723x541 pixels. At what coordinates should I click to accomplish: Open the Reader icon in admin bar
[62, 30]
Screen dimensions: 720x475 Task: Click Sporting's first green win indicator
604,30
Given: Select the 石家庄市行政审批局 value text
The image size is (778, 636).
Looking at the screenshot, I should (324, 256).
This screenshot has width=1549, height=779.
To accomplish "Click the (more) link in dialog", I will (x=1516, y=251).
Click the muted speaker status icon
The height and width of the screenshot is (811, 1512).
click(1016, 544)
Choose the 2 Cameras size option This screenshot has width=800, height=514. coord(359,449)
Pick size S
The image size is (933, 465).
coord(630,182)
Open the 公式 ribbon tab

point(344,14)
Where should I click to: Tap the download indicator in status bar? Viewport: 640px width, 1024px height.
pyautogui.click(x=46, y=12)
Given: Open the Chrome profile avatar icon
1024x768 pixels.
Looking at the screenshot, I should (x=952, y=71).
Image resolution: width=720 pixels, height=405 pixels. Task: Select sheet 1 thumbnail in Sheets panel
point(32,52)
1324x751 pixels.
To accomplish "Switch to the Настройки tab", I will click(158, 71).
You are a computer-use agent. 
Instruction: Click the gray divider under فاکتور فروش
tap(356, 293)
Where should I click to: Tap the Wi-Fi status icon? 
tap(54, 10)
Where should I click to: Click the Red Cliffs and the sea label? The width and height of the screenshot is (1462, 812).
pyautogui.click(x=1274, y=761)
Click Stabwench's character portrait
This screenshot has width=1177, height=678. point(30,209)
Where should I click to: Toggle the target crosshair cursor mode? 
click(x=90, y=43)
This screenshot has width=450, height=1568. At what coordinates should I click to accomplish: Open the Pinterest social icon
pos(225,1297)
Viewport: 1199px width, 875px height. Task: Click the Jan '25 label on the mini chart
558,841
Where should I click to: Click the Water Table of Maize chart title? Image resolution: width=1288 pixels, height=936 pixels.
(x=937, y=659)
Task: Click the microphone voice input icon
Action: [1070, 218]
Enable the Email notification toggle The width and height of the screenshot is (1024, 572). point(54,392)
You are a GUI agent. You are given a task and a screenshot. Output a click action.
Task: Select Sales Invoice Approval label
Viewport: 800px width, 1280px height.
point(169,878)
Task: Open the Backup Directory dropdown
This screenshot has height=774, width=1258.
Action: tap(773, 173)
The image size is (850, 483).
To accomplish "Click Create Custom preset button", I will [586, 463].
◆ ◆ ◆ ◆ ◆ ◆ ◆
■ **EXERCISE DIRECTIONS**:
Reproduce verbatim the lines above, from the line with "Where should I click to: Click the Water" through the line with "You are a GUI".

■ **ANSWER SPACE**:
Where should I click to: Click the Water Table of Maize chart title? Image resolution: width=1288 pixels, height=936 pixels.
(x=937, y=659)
Task: Click the microphone voice input icon
Action: [1070, 218]
Enable the Email notification toggle The width and height of the screenshot is (1024, 572). point(54,392)
You are a GUI agent. You are given a task and a screenshot. Output a click action.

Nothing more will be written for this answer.